Mathematical relations between abstract physical quantities

Quantity calculus is the formal method for describing the mathematical relations between abstract physical quantities. (Note: Here the term calculus should be understood in its broader sense of "a system of computation", rather than in the sense of differential calculus and integral calculus.)

Its roots can be traced to Fourier's concept of dimensional analysis (1822). The basic axiom of quantity calculus is Maxwell's description of a physical quantity as the product of a "numerical value" and a "reference quantity" (i.e. a "unit quantity" or a "unit of measurement"). De Boer summarized the multiplication, division, addition, association and commutation rules of quantity calculus and proposed that a full axiomatization has yet to be completed.

Measurements are expressed as products of a numeric value with a unit symbol, e.g. "12.7 m". Unlike algebra, the unit symbol represents a measurable quantity such as a metre, not an algebraic variable i.e. the unit symbol does not satisfy the axioms of arithmetic.
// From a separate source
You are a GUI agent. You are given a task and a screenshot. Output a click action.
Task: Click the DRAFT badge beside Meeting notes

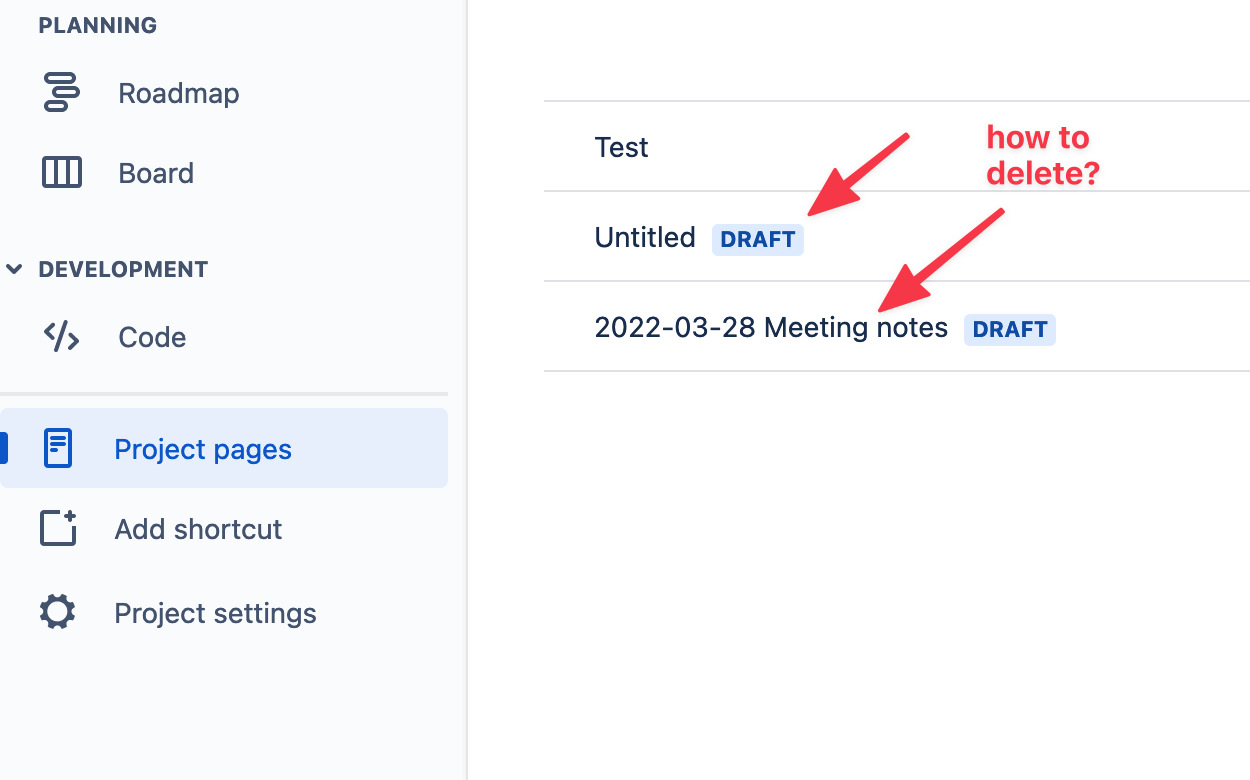pyautogui.click(x=1010, y=329)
A careful distinction needs to be made between abstract quantities and measurable quantities. The multiplication and division rules of quantity calculus are applied to SI base units (which are measurable quantities) to define SI derived units, including dimensionless derived units, such as the radian (rad) and steradian (sr) which are useful for clarity, although they are both algebraically equal to 1. Thus there is some disagreement about whether it is meaningful to multiply or divide units. Emerson suggests that if the units of a quantity are algebraically simplified, they then are no longer units of that quantity. Johansson proposes that there are logical flaws in the application of quantity calculus, and that the so-called dimensionless quantities should be understood as "unitless quantities".

How to use quantity calculus for unit conversion and keeping track of units in algebraic manipulations is explained in the handbook Quantities, Units and Symbols in Physical Chemistry.